====== EXTRAIT CHOISI ======

Mes interventions ont également un lien précis avec le lieu et ce que j’en perçois. Lors d’une résidence en 2016 à Folkestone j’ai réalisé un collage de papier peint avec la phrase « No time for a romance » dans un espace qui semblait idyllique, mais où il s’y entassait beaucoup de déchets. J’ai donc décidé d’écrire cette phrase, mais dès le lendemain le papier a été arraché et brûlé. À mon sens, cela prouve qu’elle y avait sa place. Folkestone est une ville paisible avec des ateliers d’artistes et un public éduqué pour l’art. La brûler était radical. Il n’y avait ni le temps pour une idylle, ni pour autre chose.

AB : Si votre travail est lié à une exploration des lieux, quelle est votre relation aux personnes qui les habitent et les traversent ? Dans le projet des Galeries d’une heure, le public semble à la fois la source, le matériau et le destinataire.

EM : Pour Les galeries d’une heure lorsque l’on m’appelait, je prenais une boussole et je décrivais Nord-Est-Sud-Ouest les passants, les voitures, les maisons… Cela devient des cartes postales de l’instant. La notion de carte postale me plaît, car je l’associe à des lieux où l’on n’a pas toujours envie de se rendre. Il y a un peu d’humour, un rapport à la poésie également.

====== SUPPORT PRÉSENTÉ ======

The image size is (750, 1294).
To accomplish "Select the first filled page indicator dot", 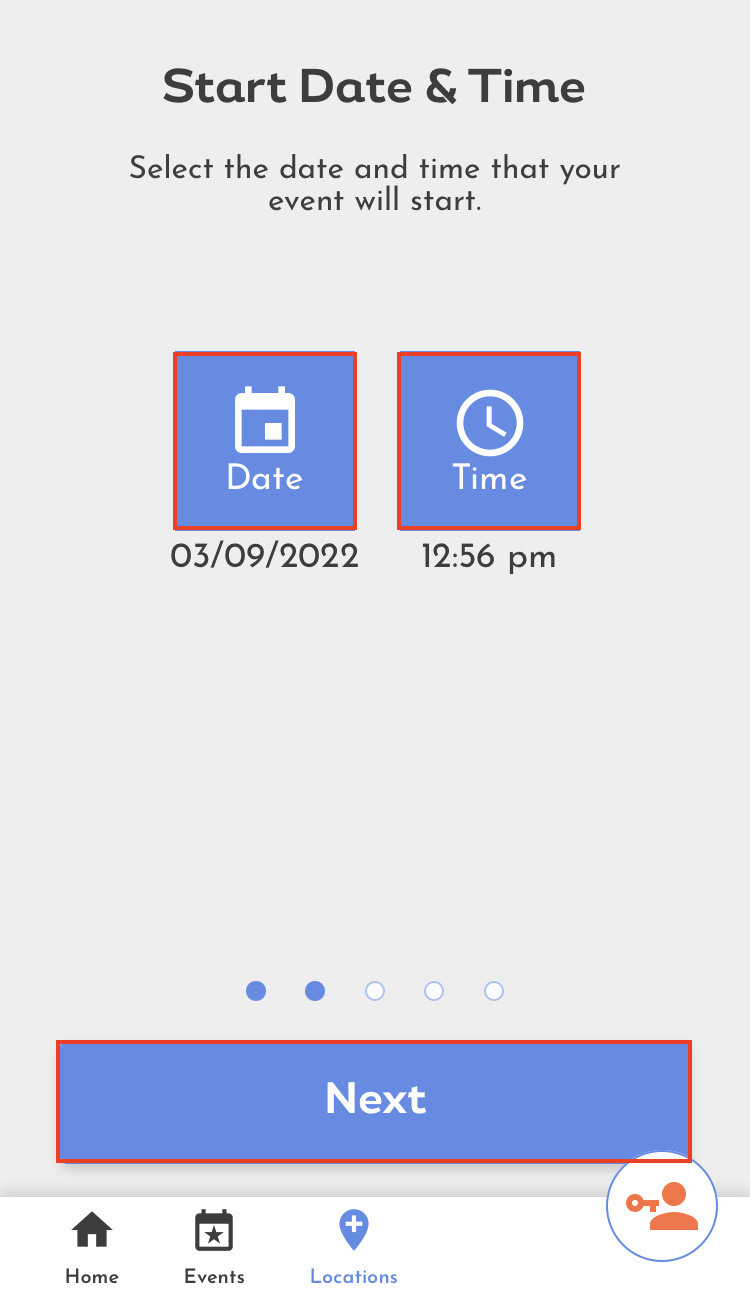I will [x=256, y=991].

======
====== SUPPORT PRÉSENTÉ ======

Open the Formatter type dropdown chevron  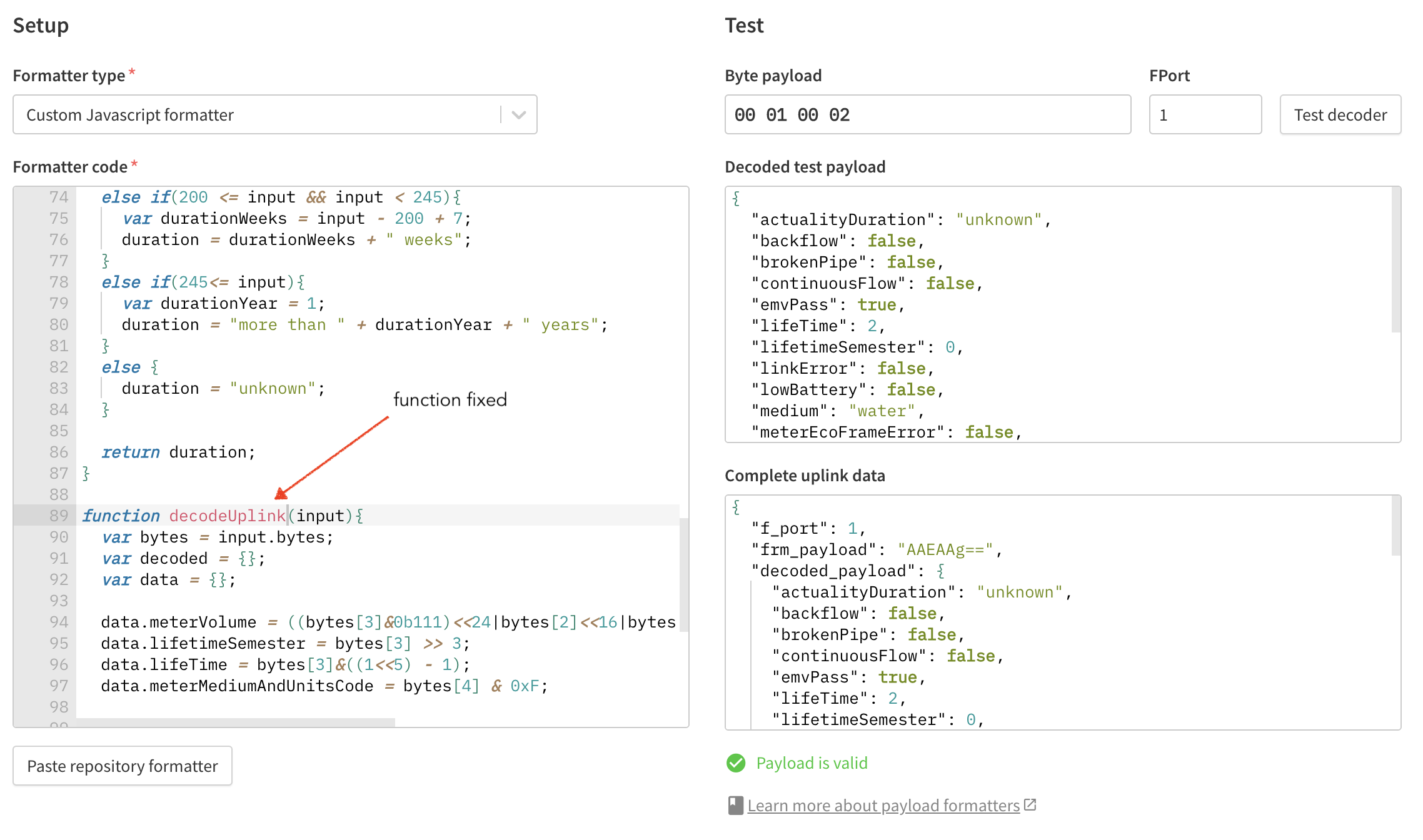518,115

======

• LA CONSIGNE: Reprenez l'entretien consacré au travail de l'artiste sur les lieux et poursuivez-le après sa dernière phrase.

• CORRIGÉ DE L'EXERCICE:
Travailler dans l’espace urbain met en contact avec un public plus large et différent que celui enfermé dans un musée ou une galerie. Le lieu a le pouvoir de s’adresser à cette diversité. J’apprécie d'écouter discrètement ce qu’il se dit aux endroits où j’écris. À Folkestone sur le Zig Zag Path, j’ai noté le mot « Breathless ». La promenade très pentue laisse les passants essoufflés et il se trouve là un point de vue où les arbres coupent cette vue vers l'horizon. C’est une petite victoire de réussir à faire rire dans une autre langue, et il est aussi incroyable que le mot reste depuis deux ans, bien que tout soit tagué autour !

AB : À propos de votre résidence à Roubaix en 2017 avec le programme Watch This Space, vous avez dit mieux vous exprimer avec des mots, avoir besoin d'écrire. Cela est-il toujours le cas ?

EM : Le texte est essentiel dans mon travail comme matériau et comme accompagnement, car un certain nombre de mes projets nécessite une explication. Mes inspirations sont également souvent littéraires. L’expression Bruits de fond vient de Georges Perec, le projet des Galeries d’une heure évoque La vue (1903) de Raymond Roussel bien qu'il décrit des choses parfois sorties de son imagination.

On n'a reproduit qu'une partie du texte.